In this new generation NTP, the electrocardiogram (ECG) monitor presented a clearly recognizable symbol of the stimulus artifact, which precisely marked the time of stimulation. It was designed with a “blanking period” of 80 milliseconds right after the stimulus signal so that the ECG was not impacted and ECG complexes were recognizable during pacing. Another advantage of the new external pacing device was its ability to operate in the demand mode (VVI), whereas older units were fixed rate (VOO).2
It was realized that in a crisis, placement of a temporary transvenous pacemaker can be difficult and time consuming even with skilled personnel, and complications from the transvenous approach were reported in as many as 34% of patients. Since this new model for NTP was simple, reliable, cost effective and could be easily and quickly applied by trained clinicians (other than physicians), there was renewed clinical interest in non-invasive pacing.
In 1982, the FDA approved the ZOLL non-invasive pacing device for use in patients with heart rates less than 40 beats per minute and asystole. Other manufacturers have subsequently developed similar devices, now most often combined with defibrillators.

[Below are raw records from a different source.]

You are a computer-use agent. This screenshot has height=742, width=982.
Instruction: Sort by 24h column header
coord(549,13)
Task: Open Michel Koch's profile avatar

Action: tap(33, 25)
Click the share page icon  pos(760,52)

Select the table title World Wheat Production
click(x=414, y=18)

Physiology of Non-invasive Transcutaneous Pacing
When a strong electrical current is applied to the chest with NTP, a small amount will reach the heart, stimulating it to depolarize and contract. In transcutaneous pacing, the right and left ventricles are stimulated. Frequently the atria are activated by retrograde conduction. There is atrioventricular dissociation, so the atrial kick is lost, resulting in an approximately 20% decrease in cardiac output. For a patient with symptomatic bradycardia, NTP results in an increased cardiac output, increased mean arterial pressure, and decreased systemic vascular resistance. Studies have shown that with NTP, there is no elevation in Creatine Kinase, in muscle and brain tissue, so there is no myocardial damage. Additionally, it was found that the hemodynamic response was similar for NTP and transvenous ventricular endocardial pacing.

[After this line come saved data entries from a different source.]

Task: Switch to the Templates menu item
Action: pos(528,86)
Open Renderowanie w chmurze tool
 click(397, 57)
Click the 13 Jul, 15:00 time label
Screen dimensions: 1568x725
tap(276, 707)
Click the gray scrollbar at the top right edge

When ECG electrodes are attached for sensing of the QRS, the pacemaker is able to operate in the demand
mode. A pacemaker stimulus will occur if the intrinsic signal is slower than the pacing rate programmed by the clinician. If the device senses that the patient’s heart rate is faster than the pacing rate, it inhibits the pacemaker’s electrical signal.
Asynchronous (fixed rate) pacing, can also be selected on the noninvasive device. In this mode the device paces at the rate set by the clinician, independent of the patient’s intrinsic heart rhythm. Asynchronous pacing is used when:
- There is not time to put ECG electrodes in place.
- When the pacemaker is inhibited due to sensing of signals other than the R wave, e.g., artifact from patient movement, P or T waves, or interference from another electrical device.
During asynchronous pacing, there may be competition between the patient’s own beats and the paced beats, unless asystole is present. There is the potential for the pacemaker stimulus to land on the T wave during the vulnerable period. Refer to the section Safety of Noninvasive Transcutaneous Pacing for the significance of this factor.
1. Zoll, PM. Resuscitation of heart in ventricular standstill by external electrical stimulation. NEJM. 1952;247:768-771.
2. Worley SJ, Bride WM. External transthoracic pacing in patients with acute myocardial infarction. In: RM Califf, GS Wagner, (Eds) Acute Coronary Care. Boston: Martinus Nijhoff; 1987.